We applied this technique of segmentation at the A and B boreholes located in the Berkine basin; we have processed the sonic P wave velocity well logs data of the two boreholes. Figure 7 shows these logs; the sampling interval is 0.125 m. Segmentation given in the stratigraphic column is used as a priori information, by consequences we have cut out each interval of the stratigraphic column. The various intervals of this last one are detailed in Table 4. Obtained lithofacies models of the three intervals are schematized in Fig. 8.

Fig. 7
figure 7

Sonic P wave velocity logs of the A and B boreholes. a Borehole A. b Borehole B

Fig. 8
figure 8

Lithofacies segmentation of:

Table 4 Intervals of the stratigraphic column

Conclusion

We planned an automatic algorithm of segmentation based on the sensitivity of the WTMM; the spectrum of exponents is an indicator of homogeneities of textures. We construct the lithofacies of the boreholes A and B located in Algeria Sahara. Obtained lithofacies are compared with well logs fluctuations. Obtained results exhibit a big correlation between the two models.

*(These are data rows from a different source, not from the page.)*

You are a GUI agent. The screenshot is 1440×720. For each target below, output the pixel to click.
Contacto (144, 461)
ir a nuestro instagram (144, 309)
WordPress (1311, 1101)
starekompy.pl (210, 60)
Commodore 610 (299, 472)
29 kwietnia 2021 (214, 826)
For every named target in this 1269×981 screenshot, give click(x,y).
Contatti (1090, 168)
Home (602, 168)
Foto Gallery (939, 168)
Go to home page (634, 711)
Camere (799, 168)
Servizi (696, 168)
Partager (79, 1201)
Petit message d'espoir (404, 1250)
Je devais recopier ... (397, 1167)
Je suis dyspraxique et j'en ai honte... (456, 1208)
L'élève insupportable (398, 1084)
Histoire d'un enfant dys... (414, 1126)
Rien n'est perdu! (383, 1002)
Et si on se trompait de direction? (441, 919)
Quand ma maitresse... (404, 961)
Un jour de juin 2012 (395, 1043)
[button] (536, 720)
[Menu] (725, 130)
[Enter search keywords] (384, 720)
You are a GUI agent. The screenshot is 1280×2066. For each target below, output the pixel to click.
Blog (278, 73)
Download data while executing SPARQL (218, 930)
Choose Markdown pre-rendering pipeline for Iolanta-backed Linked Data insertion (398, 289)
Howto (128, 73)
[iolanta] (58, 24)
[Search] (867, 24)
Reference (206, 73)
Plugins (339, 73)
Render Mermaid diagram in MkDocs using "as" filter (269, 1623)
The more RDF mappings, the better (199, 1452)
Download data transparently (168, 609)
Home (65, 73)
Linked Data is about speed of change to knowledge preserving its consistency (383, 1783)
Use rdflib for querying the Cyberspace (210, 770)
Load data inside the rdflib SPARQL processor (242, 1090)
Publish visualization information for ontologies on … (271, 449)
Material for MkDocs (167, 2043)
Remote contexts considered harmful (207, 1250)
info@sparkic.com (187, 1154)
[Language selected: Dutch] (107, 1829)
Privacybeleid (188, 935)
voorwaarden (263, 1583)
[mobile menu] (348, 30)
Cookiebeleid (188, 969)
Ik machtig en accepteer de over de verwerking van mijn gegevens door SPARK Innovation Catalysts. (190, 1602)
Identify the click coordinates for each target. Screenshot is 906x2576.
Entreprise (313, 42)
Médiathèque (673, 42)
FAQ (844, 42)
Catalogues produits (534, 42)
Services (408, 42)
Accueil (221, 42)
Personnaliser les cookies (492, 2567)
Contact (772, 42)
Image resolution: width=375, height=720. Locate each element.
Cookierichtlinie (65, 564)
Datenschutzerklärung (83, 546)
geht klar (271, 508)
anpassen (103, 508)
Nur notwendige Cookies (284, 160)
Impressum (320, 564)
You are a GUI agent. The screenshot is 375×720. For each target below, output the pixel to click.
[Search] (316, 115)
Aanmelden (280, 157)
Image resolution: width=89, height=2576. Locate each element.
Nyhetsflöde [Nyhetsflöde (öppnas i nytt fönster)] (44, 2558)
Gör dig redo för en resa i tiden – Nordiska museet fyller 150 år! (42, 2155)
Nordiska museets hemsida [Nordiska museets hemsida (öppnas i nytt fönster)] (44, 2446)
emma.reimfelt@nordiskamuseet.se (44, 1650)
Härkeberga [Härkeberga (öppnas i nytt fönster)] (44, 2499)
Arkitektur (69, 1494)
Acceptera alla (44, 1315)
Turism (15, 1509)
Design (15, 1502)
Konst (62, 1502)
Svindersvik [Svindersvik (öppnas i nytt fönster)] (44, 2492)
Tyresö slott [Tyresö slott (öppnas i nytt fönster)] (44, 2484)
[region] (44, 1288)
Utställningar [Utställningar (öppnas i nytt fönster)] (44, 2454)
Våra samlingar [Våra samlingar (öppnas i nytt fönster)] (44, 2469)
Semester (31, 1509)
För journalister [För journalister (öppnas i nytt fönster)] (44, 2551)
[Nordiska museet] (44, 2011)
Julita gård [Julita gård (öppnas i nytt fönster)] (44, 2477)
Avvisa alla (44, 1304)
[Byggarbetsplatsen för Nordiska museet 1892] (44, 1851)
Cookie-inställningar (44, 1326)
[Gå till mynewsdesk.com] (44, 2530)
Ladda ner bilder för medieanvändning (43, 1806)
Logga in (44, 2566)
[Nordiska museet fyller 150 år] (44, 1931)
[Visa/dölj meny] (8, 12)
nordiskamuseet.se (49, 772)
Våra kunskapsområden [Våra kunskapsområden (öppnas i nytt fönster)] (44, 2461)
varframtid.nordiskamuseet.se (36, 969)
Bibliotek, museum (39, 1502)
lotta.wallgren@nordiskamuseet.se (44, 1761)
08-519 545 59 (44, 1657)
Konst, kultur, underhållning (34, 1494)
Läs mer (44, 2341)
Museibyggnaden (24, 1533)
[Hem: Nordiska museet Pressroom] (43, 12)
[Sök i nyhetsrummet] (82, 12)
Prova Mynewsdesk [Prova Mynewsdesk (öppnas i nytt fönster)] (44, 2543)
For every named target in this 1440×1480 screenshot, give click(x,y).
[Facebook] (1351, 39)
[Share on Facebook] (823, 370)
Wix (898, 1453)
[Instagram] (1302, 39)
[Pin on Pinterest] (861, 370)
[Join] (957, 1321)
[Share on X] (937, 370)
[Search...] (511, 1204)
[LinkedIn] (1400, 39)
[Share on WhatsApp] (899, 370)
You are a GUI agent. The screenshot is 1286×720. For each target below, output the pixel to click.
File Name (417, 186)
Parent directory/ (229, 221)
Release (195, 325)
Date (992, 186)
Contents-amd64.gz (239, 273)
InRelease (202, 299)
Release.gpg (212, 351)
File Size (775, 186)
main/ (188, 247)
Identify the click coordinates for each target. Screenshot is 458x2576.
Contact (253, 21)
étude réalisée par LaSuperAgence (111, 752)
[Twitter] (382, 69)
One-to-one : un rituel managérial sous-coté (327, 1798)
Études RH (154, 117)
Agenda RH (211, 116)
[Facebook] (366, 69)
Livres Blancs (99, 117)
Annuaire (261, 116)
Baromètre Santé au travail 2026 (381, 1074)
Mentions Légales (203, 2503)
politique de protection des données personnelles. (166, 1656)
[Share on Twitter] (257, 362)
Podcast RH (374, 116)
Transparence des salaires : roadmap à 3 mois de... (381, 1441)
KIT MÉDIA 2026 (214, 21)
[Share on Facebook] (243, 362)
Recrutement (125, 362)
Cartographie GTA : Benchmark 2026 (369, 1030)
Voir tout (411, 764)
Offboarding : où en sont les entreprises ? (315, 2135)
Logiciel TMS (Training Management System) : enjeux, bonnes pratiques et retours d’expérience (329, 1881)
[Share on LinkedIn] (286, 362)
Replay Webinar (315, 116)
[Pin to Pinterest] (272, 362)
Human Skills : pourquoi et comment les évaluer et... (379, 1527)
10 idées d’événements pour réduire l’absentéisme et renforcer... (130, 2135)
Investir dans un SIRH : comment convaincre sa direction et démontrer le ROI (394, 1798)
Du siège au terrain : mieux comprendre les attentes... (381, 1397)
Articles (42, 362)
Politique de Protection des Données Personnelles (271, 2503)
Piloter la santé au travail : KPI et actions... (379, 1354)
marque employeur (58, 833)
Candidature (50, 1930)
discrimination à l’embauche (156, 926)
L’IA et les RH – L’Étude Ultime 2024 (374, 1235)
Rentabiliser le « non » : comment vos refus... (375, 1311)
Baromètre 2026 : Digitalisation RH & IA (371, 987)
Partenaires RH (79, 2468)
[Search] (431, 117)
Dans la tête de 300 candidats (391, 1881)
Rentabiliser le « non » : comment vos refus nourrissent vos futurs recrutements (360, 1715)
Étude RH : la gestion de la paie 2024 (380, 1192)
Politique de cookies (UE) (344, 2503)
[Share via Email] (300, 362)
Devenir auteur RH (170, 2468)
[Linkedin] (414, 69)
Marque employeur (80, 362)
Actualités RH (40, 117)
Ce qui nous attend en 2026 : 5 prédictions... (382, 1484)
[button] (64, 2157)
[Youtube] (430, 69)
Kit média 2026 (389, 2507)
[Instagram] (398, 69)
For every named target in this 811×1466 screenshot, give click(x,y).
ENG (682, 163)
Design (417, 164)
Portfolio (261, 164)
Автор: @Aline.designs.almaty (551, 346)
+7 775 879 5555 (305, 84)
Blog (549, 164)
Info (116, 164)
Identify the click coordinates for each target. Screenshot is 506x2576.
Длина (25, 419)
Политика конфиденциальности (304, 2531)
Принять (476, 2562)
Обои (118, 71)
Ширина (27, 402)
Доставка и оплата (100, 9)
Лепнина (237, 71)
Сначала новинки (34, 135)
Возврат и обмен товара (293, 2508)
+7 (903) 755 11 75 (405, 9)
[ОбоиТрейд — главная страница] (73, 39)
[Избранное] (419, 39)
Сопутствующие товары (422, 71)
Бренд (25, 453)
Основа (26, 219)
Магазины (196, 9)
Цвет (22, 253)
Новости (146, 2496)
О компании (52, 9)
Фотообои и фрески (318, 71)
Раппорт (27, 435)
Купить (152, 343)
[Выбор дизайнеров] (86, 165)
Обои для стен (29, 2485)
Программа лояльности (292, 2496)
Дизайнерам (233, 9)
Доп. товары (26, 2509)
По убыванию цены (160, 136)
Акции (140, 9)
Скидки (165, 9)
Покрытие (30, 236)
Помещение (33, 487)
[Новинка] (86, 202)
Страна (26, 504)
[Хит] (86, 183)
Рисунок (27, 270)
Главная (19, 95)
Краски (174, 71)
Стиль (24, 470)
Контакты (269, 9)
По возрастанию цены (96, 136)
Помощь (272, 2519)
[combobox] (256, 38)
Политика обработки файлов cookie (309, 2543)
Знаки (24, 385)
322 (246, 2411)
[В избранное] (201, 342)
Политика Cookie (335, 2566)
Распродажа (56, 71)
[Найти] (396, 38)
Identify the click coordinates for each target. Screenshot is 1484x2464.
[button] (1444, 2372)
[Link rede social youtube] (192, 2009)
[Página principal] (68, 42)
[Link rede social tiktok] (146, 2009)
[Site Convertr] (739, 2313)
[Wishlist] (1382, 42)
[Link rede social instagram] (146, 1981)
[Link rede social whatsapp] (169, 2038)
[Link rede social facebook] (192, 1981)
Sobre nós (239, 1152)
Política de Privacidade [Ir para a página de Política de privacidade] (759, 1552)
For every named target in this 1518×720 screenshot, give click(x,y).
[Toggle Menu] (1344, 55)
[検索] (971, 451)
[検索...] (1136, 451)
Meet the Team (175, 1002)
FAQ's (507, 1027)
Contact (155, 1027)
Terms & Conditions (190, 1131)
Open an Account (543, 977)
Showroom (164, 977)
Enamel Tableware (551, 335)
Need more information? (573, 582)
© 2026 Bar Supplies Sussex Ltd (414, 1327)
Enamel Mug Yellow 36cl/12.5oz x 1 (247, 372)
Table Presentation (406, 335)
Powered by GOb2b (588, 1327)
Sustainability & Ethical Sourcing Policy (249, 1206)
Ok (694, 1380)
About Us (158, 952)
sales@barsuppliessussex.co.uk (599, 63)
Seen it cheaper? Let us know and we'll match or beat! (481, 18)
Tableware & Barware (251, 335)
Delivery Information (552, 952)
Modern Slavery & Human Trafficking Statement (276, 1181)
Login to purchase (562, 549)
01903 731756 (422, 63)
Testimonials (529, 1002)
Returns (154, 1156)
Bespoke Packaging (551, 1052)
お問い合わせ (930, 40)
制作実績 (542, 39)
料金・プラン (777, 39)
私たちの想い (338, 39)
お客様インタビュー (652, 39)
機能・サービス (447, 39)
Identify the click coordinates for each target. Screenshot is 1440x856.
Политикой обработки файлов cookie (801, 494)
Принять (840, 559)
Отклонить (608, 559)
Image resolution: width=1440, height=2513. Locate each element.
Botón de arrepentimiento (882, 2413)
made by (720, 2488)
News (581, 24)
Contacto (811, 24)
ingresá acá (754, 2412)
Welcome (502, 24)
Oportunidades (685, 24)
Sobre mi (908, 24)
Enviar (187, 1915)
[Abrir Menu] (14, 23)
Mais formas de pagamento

The aim of this study is to realize a more consistent lithologic interpretation of logs optimizing the use of the multifractal analysis resisted by the continuous wavelet transform. A technique of lithofacies segmentation based on the wavelet transform modulus maxima lines WTMM combined with the detrended fluctuation analysis DFA is developed and successfully applied the well log data of B borehole located in Berkine basin in order to classify lithofacies. It is important to outline that the comparison of data sets with classification derived from the gamma ray log is legitimate because the studied interval is a limited part of the TAGI. Our results suggest an enhanced facies segmentation which leads an accurate interpretation process to update the reservoir architecture.

By implementing our method, we have demonstrated that it is possible to provide an accurate geological interpretation within a short time in order to take immediate drilling and completion decisions, but also, in a longer-term purpose, to update the reservoir model. Because of its computational efficiency, it is proposed that the present methods can be further exploited for analyzing large number of borehole data in other areas of interest.